Covalently attached to each core protein is an unbranched chain of 50-100 disaccharide repeats; and each HS disaccharide can be modified at up to six positions, leading to an extraordinary level of sequence diversity. Commonly referred to as its fine structure, the pattern of HS modification over 2-6 disaccharides creates a specific ligand binding site. In many cases, a cell can only respond to a cell-cell signaling molecule if it has an appropriate HS fine structure at its cell surface. Recent results have shown that the HS fine structure changes during development, suggesting that a cell’s developmental fate is determined in part by which cell-cell signaling molecules bind to its HS fine structure.

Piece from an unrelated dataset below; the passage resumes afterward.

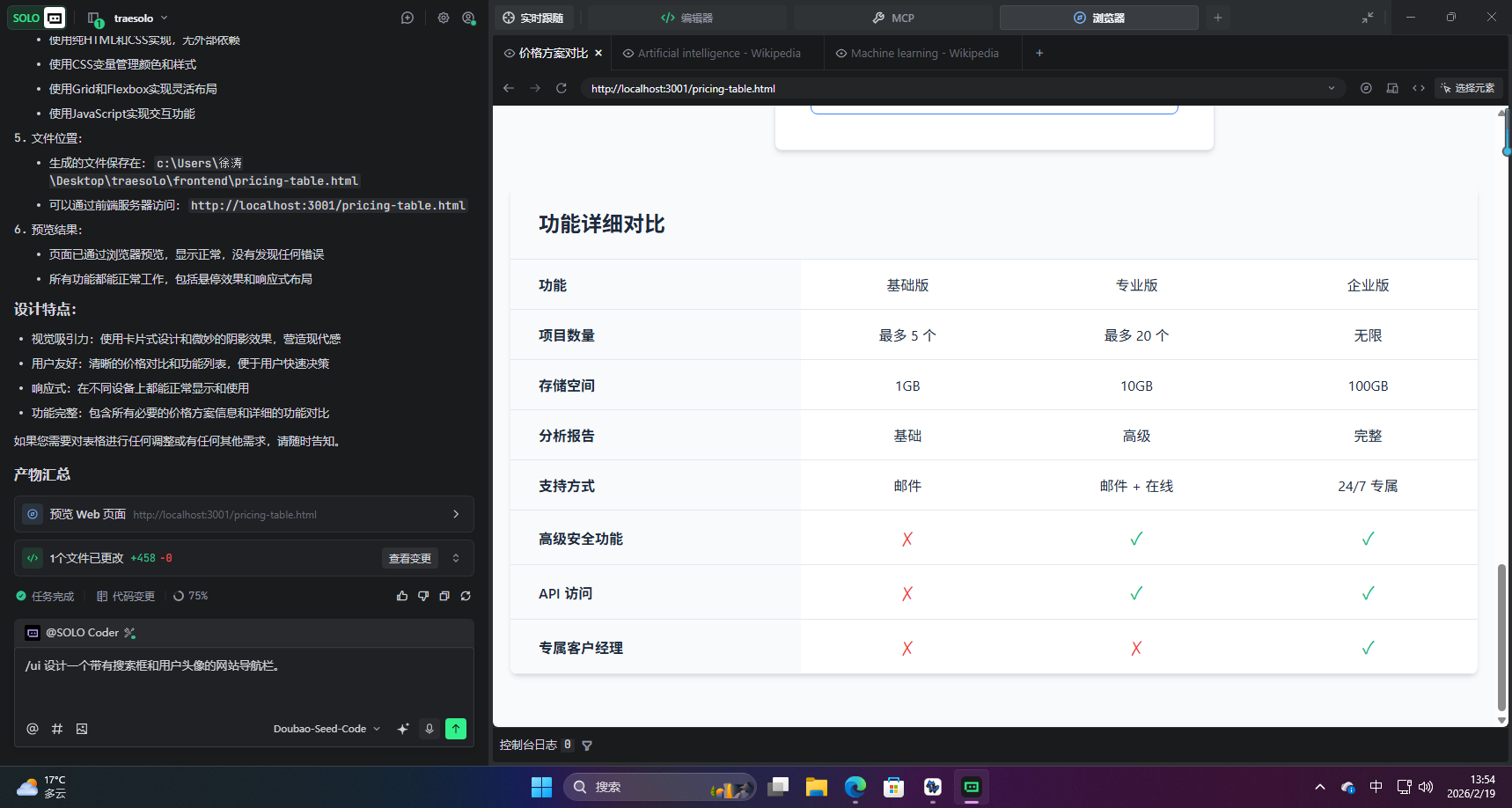Viewport: 1512px width, 808px height.
Task: Open the Doubao-Seed-Code model selector
Action: click(x=325, y=728)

Project 3: Does the core protein specify its attached HS fine structure?

The current model for HS synthesis is that the HS fine structure is determined by the complement of sulfotransferases expressed within the golgi of each cell, regardless of the core protein to which it might attach. This model is challenged by observations that modifications in the core protein can alter the interaction of HSPGs with signaling pathways. However, the HS fine structure might be regulated by the transition of the core protein through distinct combinations of sulfotransferase isoforms within the golgi.